NEENAH, Wis. - Tabitha and Sal Lazaro of Menasha were looking forward to becoming new parents.
"It caught me off guard," said Sal. "It was surprising, because we had been trying for awhile. It was really exciting."
But halfway through the pregnancy, the doctor delivered devastating news. Their baby, Brooklyn, had fluid on her brain, club hands and feet and needed heart surgery. They would later learn that she had the rare, chromosomal disorder Trisomy 6.
"It really was just keeping hope and a lot of prayer, and just having faith that God was going to pull through, and really whatever that situation was there's meaning behind it," explained Tabitha.
She was 33 weeks pregnant when her daughter's heartbeat went silent. She delivered Brooklyn at ThedaCare Regional Medical Center-Neenah. She knew it would be the first and last time she'd get to hold her little girl.
"So every little wrinkle on her face, every curl on her black hair, I need to memorize her."
The Lazaros describe feeling rushed to both bond and say goodbye to their precious baby.
"It was only about an hour-and-a-half or so that we had with her before we realized we needed to start having people come in and meet her," said Tabitha.
Time had simply run out.
In the months that followed, Tabitha learned about Cuddle Cots.
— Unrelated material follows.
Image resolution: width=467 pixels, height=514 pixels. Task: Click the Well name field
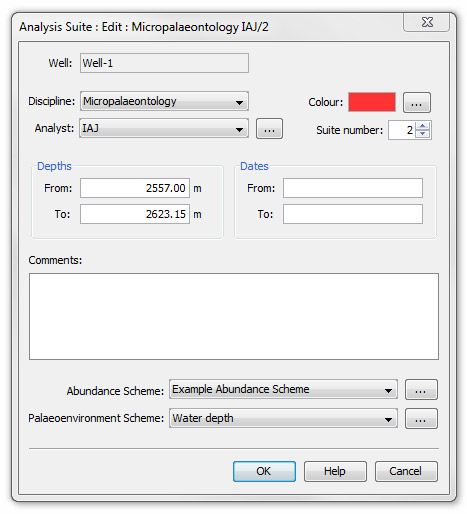coord(164,63)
They're a special bassinet that's made in the U.K. Inside, you'll find a mattress and a cooling mat that's connected to a device that filters cold water through the mat at a consistent temperature. The Cuddle Cot helps preserve the quality of the stillborn infant which allows it to stay with the parents up to five days instead of just hours or minutes.
"The longer that they're able to spend with their infant holding and caring for them as a normal baby, in the end, they have a better grieving process," explained Ashley Ebert, ThedaCare OB Registered Nurse and Bereavement Coordinator.
The Lazaros want that for other families, so with the help of loved ones, they collected $2,800 to purchase and donate a Cuddle Cot to ThedaCare on March 20th in memory of Brooklyn.
"Delivering it on her birthday was huge," said Ebert. "I think it was a great gift to ThedaCare and our program.
With Brookyln's name displayed on a metal plate on the Cuddle Cot storage box, nurses plan to share the Lazaro's story to let other grieving parents know that they're not alone. It's also helping the Lazaros with their healing.
Sal said, "Just knowing that a piece of her still continues, it's a really good feeling."
"She was meant to not just be another baby we have in heaven," added Tabitha. "She's meant to have a purpose here."
ThedaCare expects to use the Cuddle Cot about two to three times a month, which the Lazaros hope will make the journey of these families a little easier.
The couple said this experience has not only made their marriage stronger, it has also strengthened their faith. They still want children in the future and plan to continue exploring their options.